### ACTIVITY
Reproduce the entries shown below only from the line with "Wings Of War: Hit" down to the line with "Wings of War: Junkers Ju 87b-2", keeping both end lines and copying each one exactly.

### RECORDS PROVIDED
□ □ □ □
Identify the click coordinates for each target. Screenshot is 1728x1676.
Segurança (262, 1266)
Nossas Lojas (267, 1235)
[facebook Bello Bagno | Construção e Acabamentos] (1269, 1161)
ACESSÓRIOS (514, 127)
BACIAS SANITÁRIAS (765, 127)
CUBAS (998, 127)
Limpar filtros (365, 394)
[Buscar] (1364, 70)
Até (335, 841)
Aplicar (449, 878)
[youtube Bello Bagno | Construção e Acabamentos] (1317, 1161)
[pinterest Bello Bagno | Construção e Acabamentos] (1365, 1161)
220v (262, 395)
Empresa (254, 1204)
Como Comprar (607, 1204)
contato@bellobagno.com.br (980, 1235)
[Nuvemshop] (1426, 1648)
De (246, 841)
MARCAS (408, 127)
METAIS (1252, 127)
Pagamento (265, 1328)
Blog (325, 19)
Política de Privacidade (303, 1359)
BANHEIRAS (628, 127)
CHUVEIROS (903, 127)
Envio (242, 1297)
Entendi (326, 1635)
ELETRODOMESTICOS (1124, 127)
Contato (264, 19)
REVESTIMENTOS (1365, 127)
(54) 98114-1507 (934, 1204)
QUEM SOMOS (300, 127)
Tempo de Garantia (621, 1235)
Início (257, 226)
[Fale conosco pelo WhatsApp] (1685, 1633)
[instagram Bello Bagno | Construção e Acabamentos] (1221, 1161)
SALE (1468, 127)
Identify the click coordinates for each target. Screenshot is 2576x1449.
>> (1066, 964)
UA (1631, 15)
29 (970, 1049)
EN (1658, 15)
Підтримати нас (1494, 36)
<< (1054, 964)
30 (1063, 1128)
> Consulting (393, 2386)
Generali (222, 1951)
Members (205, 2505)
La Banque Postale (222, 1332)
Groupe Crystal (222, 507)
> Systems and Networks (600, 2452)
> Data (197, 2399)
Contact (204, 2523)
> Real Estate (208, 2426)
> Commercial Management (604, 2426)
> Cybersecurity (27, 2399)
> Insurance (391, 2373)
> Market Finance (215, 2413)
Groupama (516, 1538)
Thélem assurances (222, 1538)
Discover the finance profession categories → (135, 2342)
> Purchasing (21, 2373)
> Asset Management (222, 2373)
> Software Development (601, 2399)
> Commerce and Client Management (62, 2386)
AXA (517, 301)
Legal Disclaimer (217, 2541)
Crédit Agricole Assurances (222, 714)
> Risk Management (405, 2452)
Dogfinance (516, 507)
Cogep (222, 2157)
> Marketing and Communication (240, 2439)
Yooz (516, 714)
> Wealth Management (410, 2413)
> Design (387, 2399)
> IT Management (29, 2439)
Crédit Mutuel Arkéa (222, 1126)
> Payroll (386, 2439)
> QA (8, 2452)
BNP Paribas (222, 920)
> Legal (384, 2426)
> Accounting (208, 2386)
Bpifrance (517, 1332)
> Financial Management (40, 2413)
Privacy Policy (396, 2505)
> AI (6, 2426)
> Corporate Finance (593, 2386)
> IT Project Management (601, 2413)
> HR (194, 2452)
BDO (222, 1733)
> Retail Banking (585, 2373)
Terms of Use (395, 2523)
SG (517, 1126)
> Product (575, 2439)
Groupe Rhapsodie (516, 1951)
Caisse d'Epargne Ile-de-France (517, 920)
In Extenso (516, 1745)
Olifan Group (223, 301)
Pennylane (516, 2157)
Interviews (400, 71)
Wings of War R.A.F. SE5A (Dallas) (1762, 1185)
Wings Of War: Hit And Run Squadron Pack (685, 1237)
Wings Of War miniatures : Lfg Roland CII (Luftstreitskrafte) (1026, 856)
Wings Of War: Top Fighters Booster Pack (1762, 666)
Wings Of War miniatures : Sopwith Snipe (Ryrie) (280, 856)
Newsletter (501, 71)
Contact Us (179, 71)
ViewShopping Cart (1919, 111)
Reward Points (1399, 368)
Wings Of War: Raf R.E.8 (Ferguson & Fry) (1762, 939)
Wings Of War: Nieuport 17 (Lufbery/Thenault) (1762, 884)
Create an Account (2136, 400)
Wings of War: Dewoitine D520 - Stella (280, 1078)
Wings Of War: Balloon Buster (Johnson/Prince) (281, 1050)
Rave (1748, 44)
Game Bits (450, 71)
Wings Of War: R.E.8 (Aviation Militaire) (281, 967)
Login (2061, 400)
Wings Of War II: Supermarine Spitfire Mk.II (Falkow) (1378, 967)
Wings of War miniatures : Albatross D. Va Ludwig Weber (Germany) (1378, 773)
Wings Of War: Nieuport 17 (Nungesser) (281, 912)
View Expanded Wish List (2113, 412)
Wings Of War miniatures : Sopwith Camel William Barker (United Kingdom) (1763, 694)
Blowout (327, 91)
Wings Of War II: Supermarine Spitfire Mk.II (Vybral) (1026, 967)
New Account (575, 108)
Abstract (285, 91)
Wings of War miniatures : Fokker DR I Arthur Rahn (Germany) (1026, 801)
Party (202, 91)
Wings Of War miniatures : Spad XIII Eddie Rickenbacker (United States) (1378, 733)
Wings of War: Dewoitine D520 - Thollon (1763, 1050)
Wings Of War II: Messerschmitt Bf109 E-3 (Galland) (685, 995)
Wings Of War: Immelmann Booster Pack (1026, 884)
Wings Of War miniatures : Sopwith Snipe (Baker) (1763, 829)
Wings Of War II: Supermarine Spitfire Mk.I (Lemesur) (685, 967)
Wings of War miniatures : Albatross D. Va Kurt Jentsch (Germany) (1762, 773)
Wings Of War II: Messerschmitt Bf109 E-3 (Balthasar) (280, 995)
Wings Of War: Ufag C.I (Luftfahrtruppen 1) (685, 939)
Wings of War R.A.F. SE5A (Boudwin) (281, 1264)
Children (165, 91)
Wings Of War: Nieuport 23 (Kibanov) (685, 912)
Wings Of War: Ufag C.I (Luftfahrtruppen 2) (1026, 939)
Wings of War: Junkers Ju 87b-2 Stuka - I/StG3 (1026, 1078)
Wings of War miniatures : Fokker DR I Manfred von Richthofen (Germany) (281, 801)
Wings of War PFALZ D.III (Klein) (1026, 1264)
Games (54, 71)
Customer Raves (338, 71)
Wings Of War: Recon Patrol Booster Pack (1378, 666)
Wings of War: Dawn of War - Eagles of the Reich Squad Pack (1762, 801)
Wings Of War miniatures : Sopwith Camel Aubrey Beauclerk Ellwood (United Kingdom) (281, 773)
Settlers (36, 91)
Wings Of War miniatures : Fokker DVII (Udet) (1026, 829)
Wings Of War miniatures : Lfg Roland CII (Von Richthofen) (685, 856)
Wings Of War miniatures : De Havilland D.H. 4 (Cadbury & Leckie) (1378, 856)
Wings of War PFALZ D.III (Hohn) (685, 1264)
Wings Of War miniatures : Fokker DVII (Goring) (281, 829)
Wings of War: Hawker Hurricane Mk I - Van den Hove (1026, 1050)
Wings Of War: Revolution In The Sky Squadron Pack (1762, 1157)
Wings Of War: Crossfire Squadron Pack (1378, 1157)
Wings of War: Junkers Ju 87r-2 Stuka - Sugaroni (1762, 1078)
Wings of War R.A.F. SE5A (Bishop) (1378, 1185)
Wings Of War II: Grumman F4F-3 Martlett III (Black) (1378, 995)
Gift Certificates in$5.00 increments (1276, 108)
□ □ □ □
### RESULT OF THIS TASK
Wings Of War: Hit And Run Squadron Pack (685, 1237)
Wings Of War miniatures : Lfg Roland CII (Luftstreitskrafte) (1026, 856)
Wings Of War: Top Fighters Booster Pack (1762, 666)
Wings Of War miniatures : Sopwith Snipe (Ryrie) (280, 856)
Newsletter (501, 71)
Contact Us (179, 71)
ViewShopping Cart (1919, 111)
Reward Points (1399, 368)
Wings Of War: Raf R.E.8 (Ferguson & Fry) (1762, 939)
Wings Of War: Nieuport 17 (Lufbery/Thenault) (1762, 884)
Create an Account (2136, 400)
Wings of War: Dewoitine D520 - Stella (280, 1078)
Wings Of War: Balloon Buster (Johnson/Prince) (281, 1050)
Rave (1748, 44)
Game Bits (450, 71)
Wings Of War: R.E.8 (Aviation Militaire) (281, 967)
Login (2061, 400)
Wings Of War II: Supermarine Spitfire Mk.II (Falkow) (1378, 967)
Wings of War miniatures : Albatross D. Va Ludwig Weber (Germany) (1378, 773)
Wings Of War: Nieuport 17 (Nungesser) (281, 912)
View Expanded Wish List (2113, 412)
Wings Of War miniatures : Sopwith Camel William Barker (United Kingdom) (1763, 694)
Blowout (327, 91)
Wings Of War II: Supermarine Spitfire Mk.II (Vybral) (1026, 967)
New Account (575, 108)
Abstract (285, 91)
Wings of War miniatures : Fokker DR I Arthur Rahn (Germany) (1026, 801)
Party (202, 91)
Wings Of War miniatures : Spad XIII Eddie Rickenbacker (United States) (1378, 733)
Wings of War: Dewoitine D520 - Thollon (1763, 1050)
Wings Of War II: Messerschmitt Bf109 E-3 (Galland) (685, 995)
Wings Of War: Immelmann Booster Pack (1026, 884)
Wings Of War miniatures : Sopwith Snipe (Baker) (1763, 829)
Wings Of War II: Supermarine Spitfire Mk.I (Lemesur) (685, 967)
Wings of War miniatures : Albatross D. Va Kurt Jentsch (Germany) (1762, 773)
Wings Of War II: Messerschmitt Bf109 E-3 (Balthasar) (280, 995)
Wings Of War: Ufag C.I (Luftfahrtruppen 1) (685, 939)
Wings of War R.A.F. SE5A (Boudwin) (281, 1264)
Children (165, 91)
Wings Of War: Nieuport 23 (Kibanov) (685, 912)
Wings Of War: Ufag C.I (Luftfahrtruppen 2) (1026, 939)
Wings of War: Junkers Ju 87b-2 Stuka - I/StG3 (1026, 1078)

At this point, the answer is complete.